Available data:
[BEGIN]

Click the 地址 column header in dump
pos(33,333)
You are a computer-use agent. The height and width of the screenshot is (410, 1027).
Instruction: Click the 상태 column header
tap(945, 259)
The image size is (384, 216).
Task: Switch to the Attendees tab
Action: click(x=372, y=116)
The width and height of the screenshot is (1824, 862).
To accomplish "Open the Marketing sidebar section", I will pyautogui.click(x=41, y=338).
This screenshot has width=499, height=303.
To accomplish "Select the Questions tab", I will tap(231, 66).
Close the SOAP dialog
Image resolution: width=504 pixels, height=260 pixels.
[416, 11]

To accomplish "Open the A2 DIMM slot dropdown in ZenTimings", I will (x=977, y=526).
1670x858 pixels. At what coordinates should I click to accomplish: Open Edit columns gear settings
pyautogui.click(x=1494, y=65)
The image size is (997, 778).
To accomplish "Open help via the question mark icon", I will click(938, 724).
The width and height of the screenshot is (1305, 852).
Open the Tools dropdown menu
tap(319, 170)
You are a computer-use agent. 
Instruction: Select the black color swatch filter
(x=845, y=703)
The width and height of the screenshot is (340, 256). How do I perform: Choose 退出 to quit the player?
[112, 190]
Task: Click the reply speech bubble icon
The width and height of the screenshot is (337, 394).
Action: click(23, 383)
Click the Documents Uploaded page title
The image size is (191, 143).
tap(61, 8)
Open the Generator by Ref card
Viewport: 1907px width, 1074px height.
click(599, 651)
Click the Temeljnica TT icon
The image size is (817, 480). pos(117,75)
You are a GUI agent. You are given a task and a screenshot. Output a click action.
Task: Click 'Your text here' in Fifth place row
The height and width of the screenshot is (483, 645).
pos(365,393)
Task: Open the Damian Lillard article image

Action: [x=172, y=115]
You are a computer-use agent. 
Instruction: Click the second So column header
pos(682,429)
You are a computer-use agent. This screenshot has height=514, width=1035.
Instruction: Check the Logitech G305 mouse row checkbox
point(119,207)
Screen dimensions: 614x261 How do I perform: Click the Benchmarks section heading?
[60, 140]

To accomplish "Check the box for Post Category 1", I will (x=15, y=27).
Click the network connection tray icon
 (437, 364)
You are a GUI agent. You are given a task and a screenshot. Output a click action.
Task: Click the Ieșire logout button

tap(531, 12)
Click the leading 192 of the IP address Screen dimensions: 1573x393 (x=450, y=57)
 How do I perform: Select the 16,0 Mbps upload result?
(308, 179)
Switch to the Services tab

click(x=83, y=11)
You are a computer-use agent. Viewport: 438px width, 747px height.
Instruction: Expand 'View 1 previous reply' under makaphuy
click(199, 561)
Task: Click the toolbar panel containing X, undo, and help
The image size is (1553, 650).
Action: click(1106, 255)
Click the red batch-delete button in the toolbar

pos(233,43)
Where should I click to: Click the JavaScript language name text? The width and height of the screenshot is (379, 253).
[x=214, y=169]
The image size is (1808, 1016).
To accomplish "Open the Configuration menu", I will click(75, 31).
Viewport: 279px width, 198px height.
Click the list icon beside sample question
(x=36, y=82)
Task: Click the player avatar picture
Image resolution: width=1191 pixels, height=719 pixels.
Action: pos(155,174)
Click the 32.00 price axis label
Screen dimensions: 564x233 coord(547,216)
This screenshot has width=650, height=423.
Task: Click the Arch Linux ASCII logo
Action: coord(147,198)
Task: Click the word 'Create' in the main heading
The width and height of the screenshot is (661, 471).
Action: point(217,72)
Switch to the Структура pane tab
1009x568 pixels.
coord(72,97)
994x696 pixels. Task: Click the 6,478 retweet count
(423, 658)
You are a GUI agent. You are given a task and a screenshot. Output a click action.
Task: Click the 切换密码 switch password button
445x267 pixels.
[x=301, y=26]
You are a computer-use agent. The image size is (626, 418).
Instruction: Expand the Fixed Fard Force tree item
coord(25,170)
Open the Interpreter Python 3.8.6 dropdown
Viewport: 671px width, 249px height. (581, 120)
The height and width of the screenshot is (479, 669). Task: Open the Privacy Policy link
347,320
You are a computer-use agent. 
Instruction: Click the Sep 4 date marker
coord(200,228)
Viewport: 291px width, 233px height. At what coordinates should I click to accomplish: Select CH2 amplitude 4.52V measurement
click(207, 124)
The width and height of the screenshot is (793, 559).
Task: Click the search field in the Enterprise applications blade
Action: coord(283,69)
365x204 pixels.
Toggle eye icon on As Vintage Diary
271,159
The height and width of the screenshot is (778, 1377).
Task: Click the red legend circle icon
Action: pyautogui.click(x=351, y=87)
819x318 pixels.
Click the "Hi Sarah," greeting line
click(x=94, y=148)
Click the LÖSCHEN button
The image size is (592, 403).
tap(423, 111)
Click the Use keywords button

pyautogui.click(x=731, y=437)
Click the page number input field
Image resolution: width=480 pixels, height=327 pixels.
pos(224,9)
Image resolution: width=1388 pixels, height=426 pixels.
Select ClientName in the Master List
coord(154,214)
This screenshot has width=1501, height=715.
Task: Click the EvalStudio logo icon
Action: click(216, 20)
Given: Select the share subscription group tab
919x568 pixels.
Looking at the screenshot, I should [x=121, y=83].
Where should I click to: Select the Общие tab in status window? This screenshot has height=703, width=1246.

[END]

Request:
Return every one of the items above without any change.

Answer to this problem:
Click the 地址 column header in dump
pos(33,333)
You are a computer-use agent. The height and width of the screenshot is (410, 1027).
Instruction: Click the 상태 column header
tap(945, 259)
The image size is (384, 216).
Task: Switch to the Attendees tab
Action: click(x=372, y=116)
The width and height of the screenshot is (1824, 862).
To accomplish "Open the Marketing sidebar section", I will pyautogui.click(x=41, y=338).
This screenshot has width=499, height=303.
To accomplish "Select the Questions tab", I will tap(231, 66).
Close the SOAP dialog
Image resolution: width=504 pixels, height=260 pixels.
[416, 11]

To accomplish "Open the A2 DIMM slot dropdown in ZenTimings", I will (x=977, y=526).
1670x858 pixels. At what coordinates should I click to accomplish: Open Edit columns gear settings
pyautogui.click(x=1494, y=65)
The image size is (997, 778).
To accomplish "Open help via the question mark icon", I will click(938, 724).
The width and height of the screenshot is (1305, 852).
Open the Tools dropdown menu
tap(319, 170)
You are a computer-use agent. 
Instruction: Select the black color swatch filter
(x=845, y=703)
The width and height of the screenshot is (340, 256). How do I perform: Choose 退出 to quit the player?
[112, 190]
Task: Click the reply speech bubble icon
The width and height of the screenshot is (337, 394).
Action: click(23, 383)
Click the Documents Uploaded page title
The image size is (191, 143).
tap(61, 8)
Open the Generator by Ref card
Viewport: 1907px width, 1074px height.
click(599, 651)
Click the Temeljnica TT icon
The image size is (817, 480). pos(117,75)
You are a GUI agent. You are given a task and a screenshot. Output a click action.
Task: Click 'Your text here' in Fifth place row
The height and width of the screenshot is (483, 645).
pos(365,393)
Task: Open the Damian Lillard article image

Action: [x=172, y=115]
You are a computer-use agent. 
Instruction: Click the second So column header
pos(682,429)
You are a computer-use agent. This screenshot has height=514, width=1035.
Instruction: Check the Logitech G305 mouse row checkbox
point(119,207)
Screen dimensions: 614x261 How do I perform: Click the Benchmarks section heading?
[60, 140]

To accomplish "Check the box for Post Category 1", I will (x=15, y=27).
Click the network connection tray icon
 (437, 364)
You are a GUI agent. You are given a task and a screenshot. Output a click action.
Task: Click the Ieșire logout button

tap(531, 12)
Click the leading 192 of the IP address Screen dimensions: 1573x393 (x=450, y=57)
 How do I perform: Select the 16,0 Mbps upload result?
(308, 179)
Switch to the Services tab

click(x=83, y=11)
You are a computer-use agent. Viewport: 438px width, 747px height.
Instruction: Expand 'View 1 previous reply' under makaphuy
click(199, 561)
Task: Click the toolbar panel containing X, undo, and help
The image size is (1553, 650).
Action: click(1106, 255)
Click the red batch-delete button in the toolbar

pos(233,43)
Where should I click to: Click the JavaScript language name text? The width and height of the screenshot is (379, 253).
[x=214, y=169]
The image size is (1808, 1016).
To accomplish "Open the Configuration menu", I will click(75, 31).
Viewport: 279px width, 198px height.
Click the list icon beside sample question
(x=36, y=82)
Task: Click the player avatar picture
Image resolution: width=1191 pixels, height=719 pixels.
Action: pos(155,174)
Click the 32.00 price axis label
Screen dimensions: 564x233 coord(547,216)
This screenshot has width=650, height=423.
Task: Click the Arch Linux ASCII logo
Action: coord(147,198)
Task: Click the word 'Create' in the main heading
The width and height of the screenshot is (661, 471).
Action: point(217,72)
Switch to the Структура pane tab
1009x568 pixels.
coord(72,97)
994x696 pixels. Task: Click the 6,478 retweet count
(423, 658)
You are a GUI agent. You are given a task and a screenshot. Output a click action.
Task: Click the 切换密码 switch password button
445x267 pixels.
[x=301, y=26]
You are a computer-use agent. The image size is (626, 418).
Instruction: Expand the Fixed Fard Force tree item
coord(25,170)
Open the Interpreter Python 3.8.6 dropdown
Viewport: 671px width, 249px height. (581, 120)
The height and width of the screenshot is (479, 669). Task: Open the Privacy Policy link
347,320
You are a computer-use agent. 
Instruction: Click the Sep 4 date marker
coord(200,228)
Viewport: 291px width, 233px height. At what coordinates should I click to accomplish: Select CH2 amplitude 4.52V measurement
click(207, 124)
The width and height of the screenshot is (793, 559).
Task: Click the search field in the Enterprise applications blade
Action: coord(283,69)
365x204 pixels.
Toggle eye icon on As Vintage Diary
271,159
The height and width of the screenshot is (778, 1377).
Task: Click the red legend circle icon
Action: pyautogui.click(x=351, y=87)
819x318 pixels.
Click the "Hi Sarah," greeting line
click(x=94, y=148)
Click the LÖSCHEN button
The image size is (592, 403).
tap(423, 111)
Click the Use keywords button

pyautogui.click(x=731, y=437)
Click the page number input field
Image resolution: width=480 pixels, height=327 pixels.
pos(224,9)
Image resolution: width=1388 pixels, height=426 pixels.
Select ClientName in the Master List
coord(154,214)
This screenshot has width=1501, height=715.
Task: Click the EvalStudio logo icon
Action: click(216, 20)
Given: Select the share subscription group tab
919x568 pixels.
Looking at the screenshot, I should [x=121, y=83].
Where should I click to: Select the Общие tab in status window? This screenshot has height=703, width=1246.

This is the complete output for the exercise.